» Extracted text:
#####

The mind’s capacity for untethered simulation reaches its apex in imagination, daydreaming, and dreaming. When the brain disengages from external tasks, the default mode network—a constellation of brain regions—springs to life, spinning out scenarios, social narratives, and counterfactual histories. This kind of thought is a pure hallucination, a flight of internal simulation decoupled from the immediate environment. In dreams, particularly during REM sleep, sensory input is functionally blocked and the brain generates a fully immersive, sensorially rich world from the top down, unconstrained by the physical laws of the waking world. Upon awakening, we usually recognise the dream as unreal, but during the experience, it is our reality. This demonstrates that the brain is perfectly capable of generating a seamless, convincing hallucination that masquerades as objective truth.
Even the core experience of being a unified self can be understood as a sophisticated, ongoing hallucination. The sense of a stable “I” that is the continuous author of our thoughts and actions is, on closer inspection, a narrative construct, a “centre of narrative gravity” as philosopher Daniel Dennett put it. Neuropsychiatric conditions reveal how fragile this construct is. In schizophrenia, the sense of agency over one’s own thoughts can break down, leading to the hallucination that thoughts are being inserted by an external force. Alien hand syndrome involves a limb acting with purpose but without the owner’s sense of volition. These cases suggest that the feeling of selfhood is not a given but a delicate prediction, a model of an inner agent that the brain must constantly generate and maintain.

#####

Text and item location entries

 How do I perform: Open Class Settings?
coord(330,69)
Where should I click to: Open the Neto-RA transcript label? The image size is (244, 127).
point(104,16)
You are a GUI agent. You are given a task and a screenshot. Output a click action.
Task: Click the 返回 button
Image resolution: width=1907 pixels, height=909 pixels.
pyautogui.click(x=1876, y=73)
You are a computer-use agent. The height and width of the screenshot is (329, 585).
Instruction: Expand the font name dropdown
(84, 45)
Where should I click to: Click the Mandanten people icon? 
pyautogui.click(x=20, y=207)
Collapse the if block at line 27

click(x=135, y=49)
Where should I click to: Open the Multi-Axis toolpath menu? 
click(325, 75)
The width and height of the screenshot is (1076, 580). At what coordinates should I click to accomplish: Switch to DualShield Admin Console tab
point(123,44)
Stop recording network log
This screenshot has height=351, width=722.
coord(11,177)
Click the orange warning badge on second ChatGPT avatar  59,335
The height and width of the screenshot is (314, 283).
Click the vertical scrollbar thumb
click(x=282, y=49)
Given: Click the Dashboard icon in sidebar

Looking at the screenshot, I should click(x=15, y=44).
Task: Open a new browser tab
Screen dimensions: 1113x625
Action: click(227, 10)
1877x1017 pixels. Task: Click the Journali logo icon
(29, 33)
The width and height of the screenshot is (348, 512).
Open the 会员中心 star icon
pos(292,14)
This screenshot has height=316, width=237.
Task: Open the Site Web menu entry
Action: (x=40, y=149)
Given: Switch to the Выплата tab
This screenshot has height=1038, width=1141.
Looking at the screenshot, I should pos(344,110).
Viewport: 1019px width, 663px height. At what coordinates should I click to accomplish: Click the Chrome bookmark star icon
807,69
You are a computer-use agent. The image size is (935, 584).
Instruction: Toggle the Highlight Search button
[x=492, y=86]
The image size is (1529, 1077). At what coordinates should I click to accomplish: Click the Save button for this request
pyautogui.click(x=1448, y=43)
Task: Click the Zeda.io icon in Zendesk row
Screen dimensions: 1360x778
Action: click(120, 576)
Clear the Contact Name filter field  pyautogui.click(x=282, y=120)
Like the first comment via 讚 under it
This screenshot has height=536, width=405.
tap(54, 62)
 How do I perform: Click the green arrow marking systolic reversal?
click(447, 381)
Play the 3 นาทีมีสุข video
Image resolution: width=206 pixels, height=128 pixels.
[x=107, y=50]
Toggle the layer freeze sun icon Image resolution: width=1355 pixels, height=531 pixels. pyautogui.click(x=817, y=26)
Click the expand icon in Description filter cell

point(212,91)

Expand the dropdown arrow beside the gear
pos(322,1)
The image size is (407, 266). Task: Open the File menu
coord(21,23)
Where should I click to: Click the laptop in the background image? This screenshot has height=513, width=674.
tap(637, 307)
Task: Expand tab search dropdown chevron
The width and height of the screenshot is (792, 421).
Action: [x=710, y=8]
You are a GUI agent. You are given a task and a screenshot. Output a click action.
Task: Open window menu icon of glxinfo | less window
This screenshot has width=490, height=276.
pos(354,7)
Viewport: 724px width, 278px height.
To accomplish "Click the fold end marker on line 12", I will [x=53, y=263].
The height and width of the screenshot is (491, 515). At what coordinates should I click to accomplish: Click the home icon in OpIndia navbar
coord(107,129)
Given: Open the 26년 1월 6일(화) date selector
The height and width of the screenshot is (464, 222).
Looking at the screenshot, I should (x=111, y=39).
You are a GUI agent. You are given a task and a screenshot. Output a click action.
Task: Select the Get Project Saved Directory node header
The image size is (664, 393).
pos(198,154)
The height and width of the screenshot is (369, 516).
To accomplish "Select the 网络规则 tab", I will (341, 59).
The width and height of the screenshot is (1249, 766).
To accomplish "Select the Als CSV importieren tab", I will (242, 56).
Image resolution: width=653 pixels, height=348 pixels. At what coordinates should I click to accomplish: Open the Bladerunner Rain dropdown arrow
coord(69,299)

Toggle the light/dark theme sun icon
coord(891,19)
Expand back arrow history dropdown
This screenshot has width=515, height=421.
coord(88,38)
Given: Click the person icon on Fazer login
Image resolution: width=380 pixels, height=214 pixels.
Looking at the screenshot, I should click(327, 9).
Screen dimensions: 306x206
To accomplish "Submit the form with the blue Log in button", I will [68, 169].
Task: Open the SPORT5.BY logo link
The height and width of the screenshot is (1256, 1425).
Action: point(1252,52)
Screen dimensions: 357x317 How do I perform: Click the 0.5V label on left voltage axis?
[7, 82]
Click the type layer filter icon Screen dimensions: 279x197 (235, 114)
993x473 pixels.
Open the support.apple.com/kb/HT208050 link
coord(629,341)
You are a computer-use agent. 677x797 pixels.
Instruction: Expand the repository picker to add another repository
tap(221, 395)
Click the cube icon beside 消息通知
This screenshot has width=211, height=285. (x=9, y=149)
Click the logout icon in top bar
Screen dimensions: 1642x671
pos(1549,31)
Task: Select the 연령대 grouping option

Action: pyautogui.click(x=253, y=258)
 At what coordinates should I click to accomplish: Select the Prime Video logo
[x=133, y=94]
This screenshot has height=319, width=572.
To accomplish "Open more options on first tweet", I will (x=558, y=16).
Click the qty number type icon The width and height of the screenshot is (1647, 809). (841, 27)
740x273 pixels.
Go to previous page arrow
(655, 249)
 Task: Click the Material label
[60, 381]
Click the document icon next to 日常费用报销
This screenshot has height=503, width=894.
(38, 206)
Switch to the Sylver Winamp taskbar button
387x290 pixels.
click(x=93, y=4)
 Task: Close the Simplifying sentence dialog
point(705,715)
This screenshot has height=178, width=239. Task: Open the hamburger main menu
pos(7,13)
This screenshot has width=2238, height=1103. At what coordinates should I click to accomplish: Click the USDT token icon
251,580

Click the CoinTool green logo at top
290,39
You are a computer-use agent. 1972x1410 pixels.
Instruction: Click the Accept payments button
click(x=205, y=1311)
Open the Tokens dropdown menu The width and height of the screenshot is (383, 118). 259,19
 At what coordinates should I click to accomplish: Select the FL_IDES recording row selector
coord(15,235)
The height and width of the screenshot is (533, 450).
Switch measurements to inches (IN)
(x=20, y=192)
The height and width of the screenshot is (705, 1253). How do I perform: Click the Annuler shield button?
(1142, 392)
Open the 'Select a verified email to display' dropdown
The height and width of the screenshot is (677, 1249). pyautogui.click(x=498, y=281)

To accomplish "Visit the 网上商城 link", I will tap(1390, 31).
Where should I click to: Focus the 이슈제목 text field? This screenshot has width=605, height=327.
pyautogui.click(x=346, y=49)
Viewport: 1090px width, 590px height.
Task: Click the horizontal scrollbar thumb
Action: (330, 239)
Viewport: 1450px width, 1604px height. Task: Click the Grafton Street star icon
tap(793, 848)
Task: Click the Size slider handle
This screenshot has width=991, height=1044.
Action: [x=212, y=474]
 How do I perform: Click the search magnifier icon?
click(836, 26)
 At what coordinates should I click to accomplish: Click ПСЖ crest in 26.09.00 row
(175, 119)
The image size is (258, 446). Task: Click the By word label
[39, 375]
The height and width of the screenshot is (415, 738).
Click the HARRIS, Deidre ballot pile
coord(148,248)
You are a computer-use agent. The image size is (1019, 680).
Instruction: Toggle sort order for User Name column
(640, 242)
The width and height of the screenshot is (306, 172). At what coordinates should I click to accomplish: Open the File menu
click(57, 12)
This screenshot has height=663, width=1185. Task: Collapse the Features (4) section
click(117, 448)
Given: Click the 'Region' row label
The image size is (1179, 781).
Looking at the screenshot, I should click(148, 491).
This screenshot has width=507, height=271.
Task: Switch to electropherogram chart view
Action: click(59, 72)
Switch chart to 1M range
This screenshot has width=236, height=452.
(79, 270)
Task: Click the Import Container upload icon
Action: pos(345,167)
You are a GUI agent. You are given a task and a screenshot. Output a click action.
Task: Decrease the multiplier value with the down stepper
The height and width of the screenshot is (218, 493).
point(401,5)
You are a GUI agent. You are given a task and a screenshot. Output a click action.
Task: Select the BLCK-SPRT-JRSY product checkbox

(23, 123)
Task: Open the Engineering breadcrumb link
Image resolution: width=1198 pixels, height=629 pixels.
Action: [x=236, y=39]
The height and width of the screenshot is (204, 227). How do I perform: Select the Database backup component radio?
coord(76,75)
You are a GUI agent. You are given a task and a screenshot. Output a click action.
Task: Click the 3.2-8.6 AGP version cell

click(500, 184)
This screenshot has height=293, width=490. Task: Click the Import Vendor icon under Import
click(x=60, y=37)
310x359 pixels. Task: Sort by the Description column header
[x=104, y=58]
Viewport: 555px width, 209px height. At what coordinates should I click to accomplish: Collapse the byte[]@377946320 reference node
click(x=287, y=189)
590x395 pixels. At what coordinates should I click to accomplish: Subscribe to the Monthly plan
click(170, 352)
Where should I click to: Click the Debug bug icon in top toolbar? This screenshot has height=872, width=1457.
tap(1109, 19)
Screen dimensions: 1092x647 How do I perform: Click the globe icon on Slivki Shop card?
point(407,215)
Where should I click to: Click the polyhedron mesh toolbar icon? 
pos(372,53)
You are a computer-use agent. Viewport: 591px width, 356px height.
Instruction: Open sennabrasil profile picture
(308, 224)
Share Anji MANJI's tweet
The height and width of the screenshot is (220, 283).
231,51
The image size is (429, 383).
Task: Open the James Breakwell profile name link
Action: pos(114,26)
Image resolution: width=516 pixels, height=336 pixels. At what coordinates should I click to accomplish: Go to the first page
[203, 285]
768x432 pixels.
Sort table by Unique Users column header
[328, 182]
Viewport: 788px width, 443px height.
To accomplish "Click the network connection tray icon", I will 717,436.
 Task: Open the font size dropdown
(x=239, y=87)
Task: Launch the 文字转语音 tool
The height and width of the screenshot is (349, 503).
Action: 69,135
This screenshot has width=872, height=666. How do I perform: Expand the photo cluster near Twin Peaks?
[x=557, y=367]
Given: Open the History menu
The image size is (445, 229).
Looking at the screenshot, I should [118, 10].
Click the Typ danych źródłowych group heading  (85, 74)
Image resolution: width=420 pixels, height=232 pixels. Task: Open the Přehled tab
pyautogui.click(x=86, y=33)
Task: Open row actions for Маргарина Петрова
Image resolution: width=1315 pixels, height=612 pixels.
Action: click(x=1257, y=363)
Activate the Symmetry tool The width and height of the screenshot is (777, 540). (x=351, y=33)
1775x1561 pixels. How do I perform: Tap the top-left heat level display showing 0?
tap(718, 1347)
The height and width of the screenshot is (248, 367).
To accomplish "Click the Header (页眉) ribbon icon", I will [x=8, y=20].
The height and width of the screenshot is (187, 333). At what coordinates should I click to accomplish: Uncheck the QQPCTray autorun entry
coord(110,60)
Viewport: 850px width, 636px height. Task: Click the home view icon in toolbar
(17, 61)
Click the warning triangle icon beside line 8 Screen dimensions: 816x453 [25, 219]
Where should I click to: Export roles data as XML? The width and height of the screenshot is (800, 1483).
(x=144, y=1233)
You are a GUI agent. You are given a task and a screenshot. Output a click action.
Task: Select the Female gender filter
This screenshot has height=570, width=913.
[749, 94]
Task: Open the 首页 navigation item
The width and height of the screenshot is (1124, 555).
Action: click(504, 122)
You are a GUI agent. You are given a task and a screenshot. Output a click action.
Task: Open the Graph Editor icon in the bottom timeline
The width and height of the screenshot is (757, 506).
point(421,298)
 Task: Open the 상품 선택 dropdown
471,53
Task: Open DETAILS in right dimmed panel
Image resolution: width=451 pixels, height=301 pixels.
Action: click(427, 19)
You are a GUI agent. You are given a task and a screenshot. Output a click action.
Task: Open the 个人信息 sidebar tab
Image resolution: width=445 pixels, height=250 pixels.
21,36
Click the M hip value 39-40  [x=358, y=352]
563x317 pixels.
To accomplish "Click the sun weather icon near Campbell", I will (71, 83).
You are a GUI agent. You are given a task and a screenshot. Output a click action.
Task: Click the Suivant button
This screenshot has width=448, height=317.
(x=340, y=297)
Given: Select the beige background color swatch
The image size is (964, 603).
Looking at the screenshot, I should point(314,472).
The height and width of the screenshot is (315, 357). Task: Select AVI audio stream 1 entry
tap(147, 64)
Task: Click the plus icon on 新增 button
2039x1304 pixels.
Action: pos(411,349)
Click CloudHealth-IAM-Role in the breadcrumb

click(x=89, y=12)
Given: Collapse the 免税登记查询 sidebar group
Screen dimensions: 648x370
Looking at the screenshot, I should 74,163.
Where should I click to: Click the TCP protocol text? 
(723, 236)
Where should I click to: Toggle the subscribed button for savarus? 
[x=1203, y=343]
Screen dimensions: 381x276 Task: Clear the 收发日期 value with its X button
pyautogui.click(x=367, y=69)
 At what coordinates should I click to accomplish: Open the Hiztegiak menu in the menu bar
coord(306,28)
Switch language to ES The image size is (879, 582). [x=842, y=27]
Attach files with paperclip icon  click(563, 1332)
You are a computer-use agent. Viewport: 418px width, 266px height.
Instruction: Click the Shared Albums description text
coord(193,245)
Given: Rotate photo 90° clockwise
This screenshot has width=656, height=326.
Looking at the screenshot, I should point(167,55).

#####

» Job 1: According to the passage on hallucination and the self, why do dreams show that the brain can produce a convincing hallucination that passes for objective truth? Answer in one to three sentences.
» Job 2: In the passage on hallucination and the self, what phrase from philosopher Daniel Dennett describes the sense of a stable "I"?
Rely only on the passage on hallucination and the self for what comes next.

» Task answer 1: During a dream, especially in REM sleep, the brain builds a fully immersive, sensorially rich world from the top down while sensory input is blocked. Although we usually recognize it as unreal on waking, while it is happening the dream is our reality.

» Task answer 2: A "centre of narrative gravity."